- _RECORDS TO PROCESS_

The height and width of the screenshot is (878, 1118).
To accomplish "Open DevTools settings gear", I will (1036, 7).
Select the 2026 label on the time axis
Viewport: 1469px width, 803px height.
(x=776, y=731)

- _WHAT THE TASK ASKS_
Reproduce every record above exactly.

- _COMPLETED TASK_
The height and width of the screenshot is (878, 1118).
To accomplish "Open DevTools settings gear", I will (1036, 7).
Select the 2026 label on the time axis
Viewport: 1469px width, 803px height.
(x=776, y=731)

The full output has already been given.